Atoms that have one, two, or three valence electrons are most likely to lose these to reach a stable octet. For example, sodium, located on the left side of the periodic table, has only one valence electron, which it can easily give up. Chlorine, on the opposite end of the period table, has seven valence electrons. The easiest way for chlorine to reach the noble gas configuration is to gain one electron. The transfer of an electron from sodium to chlorine creates two ions of opposite charges. The ions are held together by the attractive forces.
Atoms that have four valence electrons are likely to share with other atoms. Carbon, for example, has four valence electrons and can share these with four other carbon atoms, or with atoms of hydrogen and oxygen. Silicon also has four valence electrons, explaining why it easily forms covalent bonds with oxygen and with other silicon atoms.
The periodic table can be used to determine the number of valence electrons in an atom and therefore to predict the types of bonds that atoms will form. The data table shows that elements on the left side of the periodic table, groups 1, 2, and 3, have less than three electrons, which they are likely to give up. Groups 15, 16, and 17 have more than five electrons, so are likely to take electrons to fill their valence shells. Elements in group 4, which contains carbon and silicon, share electrons to make covalent compounds. The noble gases, group 18, are stable and unreactive.
Connections
Some covalent bonding produces polar molecules, those with a slight negative charge on one end and a slight positive charge on the other end. One such polar molecule is water. A water molecule is made of one oxygen atom and two hydrogen atoms. The nucleus of oxygen is much larger and stronger than the nuclei of the hydrogen atoms.

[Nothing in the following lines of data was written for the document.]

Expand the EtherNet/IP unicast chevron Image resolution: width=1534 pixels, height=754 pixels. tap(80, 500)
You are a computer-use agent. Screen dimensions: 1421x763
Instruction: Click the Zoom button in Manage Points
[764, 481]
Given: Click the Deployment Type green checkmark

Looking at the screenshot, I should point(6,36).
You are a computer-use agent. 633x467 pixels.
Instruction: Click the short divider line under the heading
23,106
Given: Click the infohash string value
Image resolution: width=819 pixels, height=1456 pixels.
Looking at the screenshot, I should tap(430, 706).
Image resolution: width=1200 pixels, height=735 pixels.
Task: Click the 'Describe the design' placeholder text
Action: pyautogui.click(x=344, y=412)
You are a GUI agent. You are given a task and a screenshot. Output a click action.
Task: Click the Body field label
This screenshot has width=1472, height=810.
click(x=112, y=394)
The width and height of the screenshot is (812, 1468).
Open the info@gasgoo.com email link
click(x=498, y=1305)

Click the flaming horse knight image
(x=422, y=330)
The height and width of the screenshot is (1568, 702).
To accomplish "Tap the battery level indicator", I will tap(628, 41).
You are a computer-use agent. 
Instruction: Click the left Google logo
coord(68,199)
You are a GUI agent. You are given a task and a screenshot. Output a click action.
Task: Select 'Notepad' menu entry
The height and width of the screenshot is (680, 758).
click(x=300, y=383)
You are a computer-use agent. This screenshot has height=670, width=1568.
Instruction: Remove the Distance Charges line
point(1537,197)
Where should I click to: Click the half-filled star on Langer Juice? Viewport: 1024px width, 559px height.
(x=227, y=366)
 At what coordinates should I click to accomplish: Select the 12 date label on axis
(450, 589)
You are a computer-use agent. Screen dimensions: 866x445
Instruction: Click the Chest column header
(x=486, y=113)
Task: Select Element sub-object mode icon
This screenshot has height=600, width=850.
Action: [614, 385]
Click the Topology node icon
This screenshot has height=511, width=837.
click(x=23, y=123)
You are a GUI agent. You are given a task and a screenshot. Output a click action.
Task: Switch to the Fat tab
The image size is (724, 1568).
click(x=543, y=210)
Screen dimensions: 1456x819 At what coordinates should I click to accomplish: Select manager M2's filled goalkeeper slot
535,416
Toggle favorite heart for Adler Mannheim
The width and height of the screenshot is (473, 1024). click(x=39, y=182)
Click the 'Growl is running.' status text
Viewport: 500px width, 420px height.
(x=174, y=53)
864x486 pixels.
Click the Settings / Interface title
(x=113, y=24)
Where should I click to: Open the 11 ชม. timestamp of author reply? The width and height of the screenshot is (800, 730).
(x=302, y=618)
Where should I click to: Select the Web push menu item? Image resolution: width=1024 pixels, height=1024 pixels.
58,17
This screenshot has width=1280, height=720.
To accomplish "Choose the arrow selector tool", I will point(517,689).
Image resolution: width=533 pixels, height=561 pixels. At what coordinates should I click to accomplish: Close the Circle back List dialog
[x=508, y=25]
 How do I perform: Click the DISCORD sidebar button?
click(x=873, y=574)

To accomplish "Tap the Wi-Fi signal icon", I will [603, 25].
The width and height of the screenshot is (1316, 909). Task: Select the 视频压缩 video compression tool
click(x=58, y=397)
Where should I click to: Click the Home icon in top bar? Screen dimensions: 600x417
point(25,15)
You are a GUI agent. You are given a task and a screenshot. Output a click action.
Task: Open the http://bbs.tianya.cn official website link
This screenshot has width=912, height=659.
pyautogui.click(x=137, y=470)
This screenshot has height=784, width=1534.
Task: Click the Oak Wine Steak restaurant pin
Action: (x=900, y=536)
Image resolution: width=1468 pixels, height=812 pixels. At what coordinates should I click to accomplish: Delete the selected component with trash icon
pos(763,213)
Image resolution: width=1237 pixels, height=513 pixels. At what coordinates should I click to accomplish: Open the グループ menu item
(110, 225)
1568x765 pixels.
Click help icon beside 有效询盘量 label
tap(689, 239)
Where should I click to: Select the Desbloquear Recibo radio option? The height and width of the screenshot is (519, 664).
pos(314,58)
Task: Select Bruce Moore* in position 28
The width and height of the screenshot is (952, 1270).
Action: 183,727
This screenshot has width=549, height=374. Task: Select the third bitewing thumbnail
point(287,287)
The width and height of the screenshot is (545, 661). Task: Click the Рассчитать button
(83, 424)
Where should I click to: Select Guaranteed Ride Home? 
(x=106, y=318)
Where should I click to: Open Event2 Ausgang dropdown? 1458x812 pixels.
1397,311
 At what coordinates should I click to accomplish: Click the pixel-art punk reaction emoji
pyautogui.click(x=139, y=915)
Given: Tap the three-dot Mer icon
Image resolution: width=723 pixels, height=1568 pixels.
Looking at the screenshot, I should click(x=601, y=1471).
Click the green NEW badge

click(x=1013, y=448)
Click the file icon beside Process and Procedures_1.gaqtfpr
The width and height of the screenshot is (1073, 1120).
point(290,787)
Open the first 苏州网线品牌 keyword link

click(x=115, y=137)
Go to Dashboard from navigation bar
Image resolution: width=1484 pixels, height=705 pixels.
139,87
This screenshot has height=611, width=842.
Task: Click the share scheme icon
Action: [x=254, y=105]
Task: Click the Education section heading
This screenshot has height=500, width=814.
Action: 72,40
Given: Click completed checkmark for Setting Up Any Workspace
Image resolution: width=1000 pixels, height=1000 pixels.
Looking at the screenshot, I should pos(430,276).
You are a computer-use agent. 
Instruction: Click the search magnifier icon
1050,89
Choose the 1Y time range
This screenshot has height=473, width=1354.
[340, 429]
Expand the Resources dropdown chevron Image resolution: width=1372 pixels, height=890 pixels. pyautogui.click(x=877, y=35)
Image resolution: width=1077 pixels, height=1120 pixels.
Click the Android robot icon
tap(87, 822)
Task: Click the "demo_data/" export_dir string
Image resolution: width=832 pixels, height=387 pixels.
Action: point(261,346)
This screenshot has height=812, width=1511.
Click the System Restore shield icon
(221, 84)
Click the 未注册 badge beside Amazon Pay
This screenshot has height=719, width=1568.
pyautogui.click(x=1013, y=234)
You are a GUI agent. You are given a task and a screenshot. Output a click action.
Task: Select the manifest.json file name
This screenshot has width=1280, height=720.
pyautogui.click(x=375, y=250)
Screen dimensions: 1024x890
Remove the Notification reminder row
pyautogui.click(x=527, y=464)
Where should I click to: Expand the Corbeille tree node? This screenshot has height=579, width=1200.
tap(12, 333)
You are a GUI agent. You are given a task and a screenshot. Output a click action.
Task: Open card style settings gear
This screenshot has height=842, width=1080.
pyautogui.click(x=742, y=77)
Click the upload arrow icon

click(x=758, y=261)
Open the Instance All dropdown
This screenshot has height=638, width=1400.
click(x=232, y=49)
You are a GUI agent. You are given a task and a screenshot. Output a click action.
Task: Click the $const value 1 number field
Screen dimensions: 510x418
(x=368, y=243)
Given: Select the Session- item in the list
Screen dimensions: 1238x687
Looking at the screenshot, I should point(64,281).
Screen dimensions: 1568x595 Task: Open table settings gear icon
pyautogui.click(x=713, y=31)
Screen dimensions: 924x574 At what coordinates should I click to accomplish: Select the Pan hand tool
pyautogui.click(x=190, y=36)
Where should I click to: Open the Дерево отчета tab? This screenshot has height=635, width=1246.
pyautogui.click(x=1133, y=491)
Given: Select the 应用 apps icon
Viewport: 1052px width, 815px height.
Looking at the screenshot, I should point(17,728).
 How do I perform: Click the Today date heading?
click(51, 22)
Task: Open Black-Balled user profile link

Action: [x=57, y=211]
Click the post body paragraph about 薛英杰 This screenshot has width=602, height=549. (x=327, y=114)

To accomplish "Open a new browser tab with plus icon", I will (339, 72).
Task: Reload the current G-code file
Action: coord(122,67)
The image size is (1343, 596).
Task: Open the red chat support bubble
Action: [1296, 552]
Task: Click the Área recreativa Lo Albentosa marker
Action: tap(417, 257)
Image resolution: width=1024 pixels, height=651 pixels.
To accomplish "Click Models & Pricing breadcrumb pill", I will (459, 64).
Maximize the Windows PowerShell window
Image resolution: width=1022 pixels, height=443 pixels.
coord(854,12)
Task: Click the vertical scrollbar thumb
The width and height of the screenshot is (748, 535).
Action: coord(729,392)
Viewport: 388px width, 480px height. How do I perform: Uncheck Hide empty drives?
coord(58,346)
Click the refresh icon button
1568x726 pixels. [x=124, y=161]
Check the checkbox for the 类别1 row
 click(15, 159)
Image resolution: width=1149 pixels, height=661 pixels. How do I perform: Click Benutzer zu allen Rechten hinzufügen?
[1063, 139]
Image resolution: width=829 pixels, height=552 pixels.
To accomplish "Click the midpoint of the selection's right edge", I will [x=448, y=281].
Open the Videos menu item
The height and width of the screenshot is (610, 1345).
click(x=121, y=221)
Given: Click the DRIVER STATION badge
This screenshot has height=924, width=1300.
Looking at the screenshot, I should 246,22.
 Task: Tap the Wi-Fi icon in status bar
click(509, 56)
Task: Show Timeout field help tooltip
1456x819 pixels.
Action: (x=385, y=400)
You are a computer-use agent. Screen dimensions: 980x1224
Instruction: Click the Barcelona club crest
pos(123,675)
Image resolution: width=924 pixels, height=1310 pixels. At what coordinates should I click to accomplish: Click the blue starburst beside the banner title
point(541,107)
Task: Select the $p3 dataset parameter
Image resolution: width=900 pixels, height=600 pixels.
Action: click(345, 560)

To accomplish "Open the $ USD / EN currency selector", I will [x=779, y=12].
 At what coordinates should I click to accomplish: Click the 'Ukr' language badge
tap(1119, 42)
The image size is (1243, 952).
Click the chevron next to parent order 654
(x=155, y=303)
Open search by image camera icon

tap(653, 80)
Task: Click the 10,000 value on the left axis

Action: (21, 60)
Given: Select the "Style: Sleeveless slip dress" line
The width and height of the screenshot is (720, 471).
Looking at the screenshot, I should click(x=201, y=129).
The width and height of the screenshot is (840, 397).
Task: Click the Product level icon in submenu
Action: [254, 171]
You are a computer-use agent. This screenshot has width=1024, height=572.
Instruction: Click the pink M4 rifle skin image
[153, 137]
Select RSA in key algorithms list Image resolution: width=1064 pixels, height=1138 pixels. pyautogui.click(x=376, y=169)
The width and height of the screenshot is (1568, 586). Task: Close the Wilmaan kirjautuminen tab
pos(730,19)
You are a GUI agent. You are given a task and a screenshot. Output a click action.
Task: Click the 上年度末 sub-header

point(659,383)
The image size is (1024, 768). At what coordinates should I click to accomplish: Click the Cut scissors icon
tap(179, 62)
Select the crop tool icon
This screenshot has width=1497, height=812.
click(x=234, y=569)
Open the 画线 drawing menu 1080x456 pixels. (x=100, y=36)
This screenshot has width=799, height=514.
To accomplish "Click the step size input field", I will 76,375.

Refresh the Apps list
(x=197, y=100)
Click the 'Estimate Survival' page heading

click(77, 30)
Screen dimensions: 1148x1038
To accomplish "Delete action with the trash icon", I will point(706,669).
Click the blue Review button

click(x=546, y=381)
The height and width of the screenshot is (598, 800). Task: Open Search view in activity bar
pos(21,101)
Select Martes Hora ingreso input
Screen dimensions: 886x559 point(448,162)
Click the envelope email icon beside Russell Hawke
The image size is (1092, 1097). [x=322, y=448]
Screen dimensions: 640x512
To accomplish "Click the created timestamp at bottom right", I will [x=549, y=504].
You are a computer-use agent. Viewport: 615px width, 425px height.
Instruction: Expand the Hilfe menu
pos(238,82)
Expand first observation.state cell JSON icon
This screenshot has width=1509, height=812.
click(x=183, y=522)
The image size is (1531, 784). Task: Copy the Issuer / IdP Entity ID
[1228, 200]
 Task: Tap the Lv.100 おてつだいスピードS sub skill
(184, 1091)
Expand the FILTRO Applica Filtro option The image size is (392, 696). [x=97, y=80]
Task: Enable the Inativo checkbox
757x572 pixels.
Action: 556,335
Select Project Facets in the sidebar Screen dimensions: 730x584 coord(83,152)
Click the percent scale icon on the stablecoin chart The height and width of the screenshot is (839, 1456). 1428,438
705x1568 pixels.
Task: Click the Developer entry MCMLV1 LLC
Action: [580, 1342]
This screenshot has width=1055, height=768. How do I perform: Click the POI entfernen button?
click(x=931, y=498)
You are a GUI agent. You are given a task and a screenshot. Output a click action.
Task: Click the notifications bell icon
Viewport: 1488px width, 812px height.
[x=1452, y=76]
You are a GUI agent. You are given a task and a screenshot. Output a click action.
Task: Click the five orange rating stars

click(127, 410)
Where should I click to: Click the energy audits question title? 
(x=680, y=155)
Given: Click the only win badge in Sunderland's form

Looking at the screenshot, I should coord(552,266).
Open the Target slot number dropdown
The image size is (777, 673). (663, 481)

Even though oxygen and the two hydrogen atoms are sharing electrons, oxygen pulls on them with more force than the small hydrogen atoms. As a result, the shared electrons spend more time near the oxygen end of the molecule, giving it a slight negative (-) charge. Because the electrons are pulled away from the hydrogen atoms, they have slight positive charges (+). Therefore, each water molecule is polar (see Figure 2).
Figure 2
This polarity means that individual water molecules are attracted to each other. The attraction creates bonds that are weak, but significant. This attraction between polar molecules, called hydrogen bonding, is responsible for some of water’s unusual properties. For example, hydrogen bonding between water molecules creates surface tension, which causes the top layer of water to have a skinlike property. Hydrogen bonds also form in many organic molecules such as proteins. In the protein in Figure 3, hydrogen bonds hold the protein in a helical shape so are responsible for the three-dimensional structure of the molecule.